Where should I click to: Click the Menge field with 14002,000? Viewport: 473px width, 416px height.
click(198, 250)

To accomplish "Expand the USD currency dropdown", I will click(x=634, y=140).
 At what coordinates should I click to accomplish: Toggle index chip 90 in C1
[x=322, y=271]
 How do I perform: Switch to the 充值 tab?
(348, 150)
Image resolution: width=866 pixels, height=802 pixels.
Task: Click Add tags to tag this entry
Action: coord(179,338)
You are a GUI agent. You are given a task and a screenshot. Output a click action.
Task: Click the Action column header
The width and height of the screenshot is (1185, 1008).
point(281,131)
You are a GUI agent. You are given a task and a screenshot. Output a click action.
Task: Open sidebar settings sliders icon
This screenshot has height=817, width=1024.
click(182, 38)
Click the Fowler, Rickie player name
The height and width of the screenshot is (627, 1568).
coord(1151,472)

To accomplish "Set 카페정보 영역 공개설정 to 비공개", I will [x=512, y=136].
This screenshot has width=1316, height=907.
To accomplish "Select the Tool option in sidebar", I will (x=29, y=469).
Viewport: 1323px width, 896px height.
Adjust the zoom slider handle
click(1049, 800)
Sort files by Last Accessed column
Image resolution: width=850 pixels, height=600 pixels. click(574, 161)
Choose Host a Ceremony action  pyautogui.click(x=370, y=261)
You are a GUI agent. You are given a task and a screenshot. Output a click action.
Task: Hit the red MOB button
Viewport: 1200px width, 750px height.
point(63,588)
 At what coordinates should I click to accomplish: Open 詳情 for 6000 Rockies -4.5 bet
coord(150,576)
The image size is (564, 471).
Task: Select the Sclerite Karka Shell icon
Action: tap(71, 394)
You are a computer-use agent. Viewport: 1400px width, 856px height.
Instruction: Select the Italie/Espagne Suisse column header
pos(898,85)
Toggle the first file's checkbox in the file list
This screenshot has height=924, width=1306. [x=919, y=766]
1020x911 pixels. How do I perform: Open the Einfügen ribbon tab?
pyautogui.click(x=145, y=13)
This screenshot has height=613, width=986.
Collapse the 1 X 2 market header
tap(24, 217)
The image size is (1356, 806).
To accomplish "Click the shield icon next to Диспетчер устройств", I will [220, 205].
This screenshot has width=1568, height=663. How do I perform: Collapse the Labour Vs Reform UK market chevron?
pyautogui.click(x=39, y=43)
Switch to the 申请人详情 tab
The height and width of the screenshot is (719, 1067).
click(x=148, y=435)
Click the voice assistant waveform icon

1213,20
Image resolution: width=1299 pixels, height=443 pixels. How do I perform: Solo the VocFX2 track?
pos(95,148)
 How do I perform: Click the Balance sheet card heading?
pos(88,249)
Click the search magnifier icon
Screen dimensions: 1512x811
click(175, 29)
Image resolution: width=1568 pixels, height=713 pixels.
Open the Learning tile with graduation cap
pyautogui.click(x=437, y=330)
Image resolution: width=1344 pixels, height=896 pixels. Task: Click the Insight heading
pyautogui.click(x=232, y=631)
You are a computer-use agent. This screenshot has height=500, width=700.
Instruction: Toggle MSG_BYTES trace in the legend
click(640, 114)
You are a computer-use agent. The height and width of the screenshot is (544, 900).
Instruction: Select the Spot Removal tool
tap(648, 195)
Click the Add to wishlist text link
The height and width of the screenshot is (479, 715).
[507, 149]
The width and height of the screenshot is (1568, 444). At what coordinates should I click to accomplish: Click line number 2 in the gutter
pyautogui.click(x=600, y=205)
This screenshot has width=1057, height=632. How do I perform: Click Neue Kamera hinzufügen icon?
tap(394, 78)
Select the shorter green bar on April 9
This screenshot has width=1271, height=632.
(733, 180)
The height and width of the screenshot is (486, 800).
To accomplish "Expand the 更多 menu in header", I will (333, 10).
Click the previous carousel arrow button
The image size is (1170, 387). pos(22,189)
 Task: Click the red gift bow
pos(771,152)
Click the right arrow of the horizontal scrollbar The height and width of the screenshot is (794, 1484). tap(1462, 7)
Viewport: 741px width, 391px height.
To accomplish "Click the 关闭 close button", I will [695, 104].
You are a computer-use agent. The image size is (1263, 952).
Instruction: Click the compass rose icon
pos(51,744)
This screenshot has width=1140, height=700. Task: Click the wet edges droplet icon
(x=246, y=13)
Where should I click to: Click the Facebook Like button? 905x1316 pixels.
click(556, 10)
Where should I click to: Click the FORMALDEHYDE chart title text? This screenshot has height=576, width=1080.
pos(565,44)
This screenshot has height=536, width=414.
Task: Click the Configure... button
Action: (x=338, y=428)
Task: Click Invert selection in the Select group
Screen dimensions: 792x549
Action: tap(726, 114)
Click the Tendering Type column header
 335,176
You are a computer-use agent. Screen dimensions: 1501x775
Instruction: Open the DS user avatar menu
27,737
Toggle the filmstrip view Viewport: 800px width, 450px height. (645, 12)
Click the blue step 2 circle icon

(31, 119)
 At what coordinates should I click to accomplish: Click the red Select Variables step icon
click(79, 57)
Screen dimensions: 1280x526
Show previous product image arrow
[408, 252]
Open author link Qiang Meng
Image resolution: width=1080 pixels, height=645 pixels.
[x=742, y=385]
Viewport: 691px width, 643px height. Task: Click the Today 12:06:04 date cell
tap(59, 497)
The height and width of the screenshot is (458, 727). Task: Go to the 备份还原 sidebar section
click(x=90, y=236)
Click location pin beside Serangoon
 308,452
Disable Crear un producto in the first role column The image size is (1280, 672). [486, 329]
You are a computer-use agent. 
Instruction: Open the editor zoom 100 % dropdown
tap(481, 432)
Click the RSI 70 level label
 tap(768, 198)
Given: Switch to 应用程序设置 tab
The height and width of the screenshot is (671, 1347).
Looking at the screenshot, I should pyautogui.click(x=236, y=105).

§ **EXERCISE DESCRIPTION**
Everything in the listing above should be repeated exactly.

§ **RESPONSE AREA**
Where should I click to: Click the Menge field with 14002,000? Viewport: 473px width, 416px height.
click(198, 250)

To accomplish "Expand the USD currency dropdown", I will click(x=634, y=140).
 At what coordinates should I click to accomplish: Toggle index chip 90 in C1
[x=322, y=271]
 How do I perform: Switch to the 充值 tab?
(348, 150)
Image resolution: width=866 pixels, height=802 pixels.
Task: Click Add tags to tag this entry
Action: coord(179,338)
You are a GUI agent. You are given a task and a screenshot. Output a click action.
Task: Click the Action column header
The width and height of the screenshot is (1185, 1008).
point(281,131)
You are a GUI agent. You are given a task and a screenshot. Output a click action.
Task: Open sidebar settings sliders icon
This screenshot has height=817, width=1024.
click(182, 38)
Click the Fowler, Rickie player name
The height and width of the screenshot is (627, 1568).
coord(1151,472)

To accomplish "Set 카페정보 영역 공개설정 to 비공개", I will [x=512, y=136].
This screenshot has width=1316, height=907.
To accomplish "Select the Tool option in sidebar", I will (x=29, y=469).
Viewport: 1323px width, 896px height.
Adjust the zoom slider handle
click(1049, 800)
Sort files by Last Accessed column
Image resolution: width=850 pixels, height=600 pixels. click(574, 161)
Choose Host a Ceremony action  pyautogui.click(x=370, y=261)
You are a GUI agent. You are given a task and a screenshot. Output a click action.
Task: Hit the red MOB button
Viewport: 1200px width, 750px height.
point(63,588)
 At what coordinates should I click to accomplish: Open 詳情 for 6000 Rockies -4.5 bet
coord(150,576)
The image size is (564, 471).
Task: Select the Sclerite Karka Shell icon
Action: tap(71, 394)
You are a computer-use agent. Viewport: 1400px width, 856px height.
Instruction: Select the Italie/Espagne Suisse column header
pos(898,85)
Toggle the first file's checkbox in the file list
This screenshot has height=924, width=1306. [x=919, y=766]
1020x911 pixels. How do I perform: Open the Einfügen ribbon tab?
pyautogui.click(x=145, y=13)
This screenshot has height=613, width=986.
Collapse the 1 X 2 market header
tap(24, 217)
The image size is (1356, 806).
To accomplish "Click the shield icon next to Диспетчер устройств", I will [220, 205].
This screenshot has width=1568, height=663. How do I perform: Collapse the Labour Vs Reform UK market chevron?
pyautogui.click(x=39, y=43)
Switch to the 申请人详情 tab
The height and width of the screenshot is (719, 1067).
click(x=148, y=435)
Click the voice assistant waveform icon

1213,20
Image resolution: width=1299 pixels, height=443 pixels. How do I perform: Solo the VocFX2 track?
pos(95,148)
 How do I perform: Click the Balance sheet card heading?
pos(88,249)
Click the search magnifier icon
Screen dimensions: 1512x811
click(175, 29)
Image resolution: width=1568 pixels, height=713 pixels.
Open the Learning tile with graduation cap
pyautogui.click(x=437, y=330)
Image resolution: width=1344 pixels, height=896 pixels. Task: Click the Insight heading
pyautogui.click(x=232, y=631)
You are a computer-use agent. This screenshot has height=500, width=700.
Instruction: Toggle MSG_BYTES trace in the legend
click(640, 114)
You are a computer-use agent. The height and width of the screenshot is (544, 900).
Instruction: Select the Spot Removal tool
tap(648, 195)
Click the Add to wishlist text link
The height and width of the screenshot is (479, 715).
[507, 149]
The width and height of the screenshot is (1568, 444). At what coordinates should I click to accomplish: Click line number 2 in the gutter
pyautogui.click(x=600, y=205)
This screenshot has width=1057, height=632. How do I perform: Click Neue Kamera hinzufügen icon?
tap(394, 78)
Select the shorter green bar on April 9
This screenshot has width=1271, height=632.
(733, 180)
The height and width of the screenshot is (486, 800).
To accomplish "Expand the 更多 menu in header", I will (333, 10).
Click the previous carousel arrow button
The image size is (1170, 387). pos(22,189)
 Task: Click the red gift bow
pos(771,152)
Click the right arrow of the horizontal scrollbar The height and width of the screenshot is (794, 1484). tap(1462, 7)
Viewport: 741px width, 391px height.
To accomplish "Click the 关闭 close button", I will [695, 104].
You are a computer-use agent. The image size is (1263, 952).
Instruction: Click the compass rose icon
pos(51,744)
This screenshot has width=1140, height=700. Task: Click the wet edges droplet icon
(x=246, y=13)
Where should I click to: Click the Facebook Like button? 905x1316 pixels.
click(556, 10)
Where should I click to: Click the FORMALDEHYDE chart title text? This screenshot has height=576, width=1080.
pos(565,44)
This screenshot has height=536, width=414.
Task: Click the Configure... button
Action: (x=338, y=428)
Task: Click Invert selection in the Select group
Screen dimensions: 792x549
Action: tap(726, 114)
Click the Tendering Type column header
 335,176
You are a computer-use agent. Screen dimensions: 1501x775
Instruction: Open the DS user avatar menu
27,737
Toggle the filmstrip view Viewport: 800px width, 450px height. (645, 12)
Click the blue step 2 circle icon

(31, 119)
 At what coordinates should I click to accomplish: Click the red Select Variables step icon
click(79, 57)
Screen dimensions: 1280x526
Show previous product image arrow
[408, 252]
Open author link Qiang Meng
Image resolution: width=1080 pixels, height=645 pixels.
[x=742, y=385]
Viewport: 691px width, 643px height. Task: Click the Today 12:06:04 date cell
tap(59, 497)
The height and width of the screenshot is (458, 727). Task: Go to the 备份还原 sidebar section
click(x=90, y=236)
Click location pin beside Serangoon
 308,452
Disable Crear un producto in the first role column The image size is (1280, 672). [486, 329]
You are a computer-use agent. 
Instruction: Open the editor zoom 100 % dropdown
tap(481, 432)
Click the RSI 70 level label
 tap(768, 198)
Given: Switch to 应用程序设置 tab
The height and width of the screenshot is (671, 1347).
Looking at the screenshot, I should pyautogui.click(x=236, y=105).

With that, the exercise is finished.